(Items listed in a dataset)
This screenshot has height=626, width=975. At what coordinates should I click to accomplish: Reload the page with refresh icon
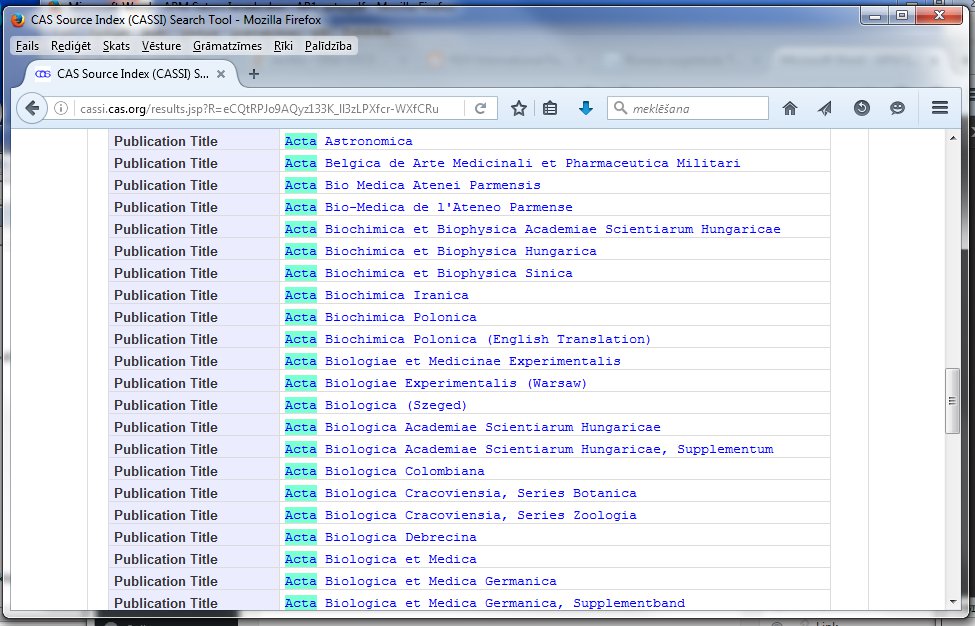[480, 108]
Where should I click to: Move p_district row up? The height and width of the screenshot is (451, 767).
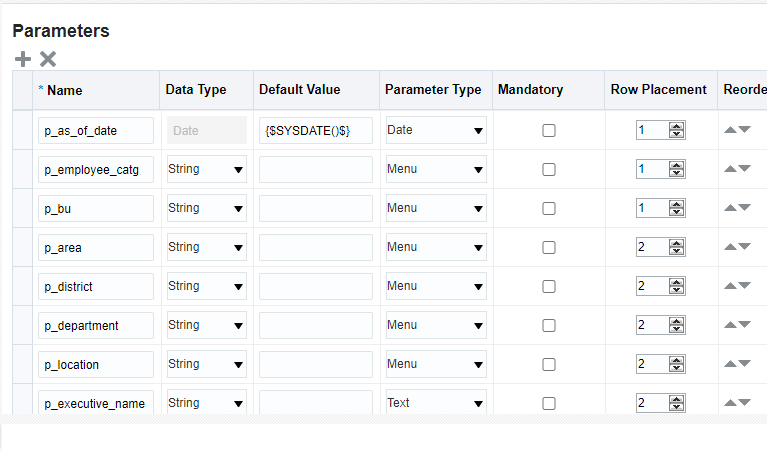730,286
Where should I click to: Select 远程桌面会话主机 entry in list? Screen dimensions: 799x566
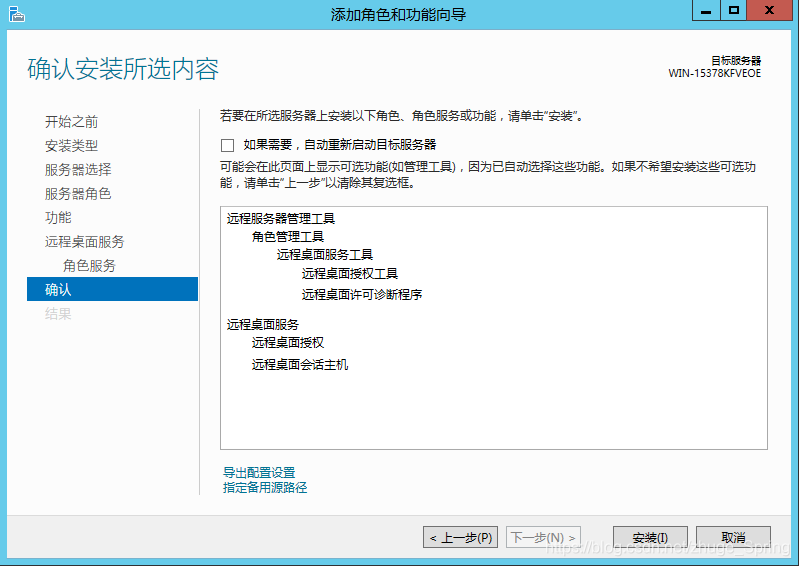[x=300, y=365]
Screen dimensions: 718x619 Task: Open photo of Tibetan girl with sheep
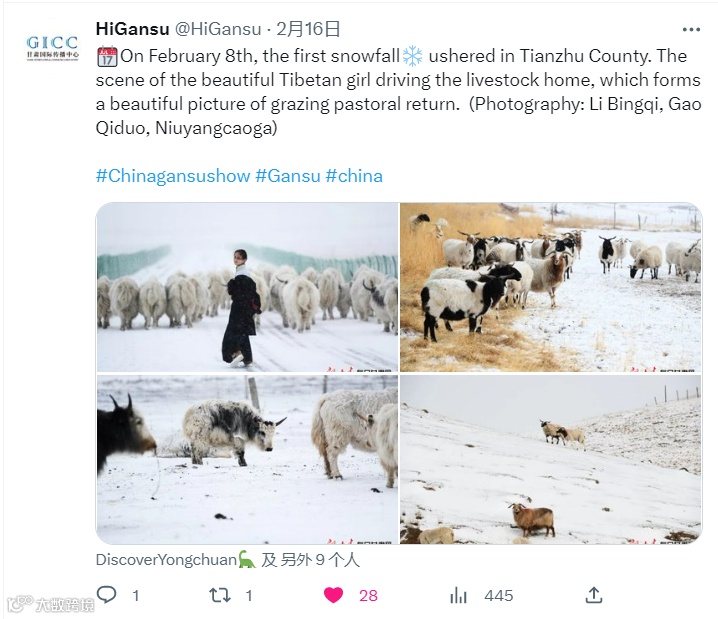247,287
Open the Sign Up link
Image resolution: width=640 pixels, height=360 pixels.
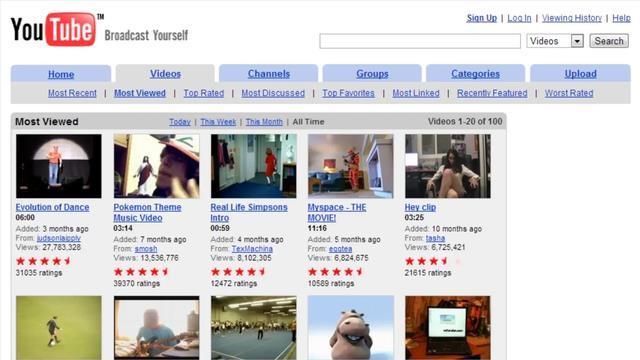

Exercise goal:
Exclude the images, then output the data above word for word.

Exercise answer:
This screenshot has height=626, width=975. At what coordinates should I click to accomplish: Reload the page with refresh icon
[480, 108]
Where should I click to: Move p_district row up? The height and width of the screenshot is (451, 767).
730,286
Where should I click to: Select 远程桌面会话主机 entry in list? Screen dimensions: 799x566
[x=300, y=365]
Screen dimensions: 718x619 Task: Open photo of Tibetan girl with sheep
247,287
Open the Sign Up link
Image resolution: width=640 pixels, height=360 pixels.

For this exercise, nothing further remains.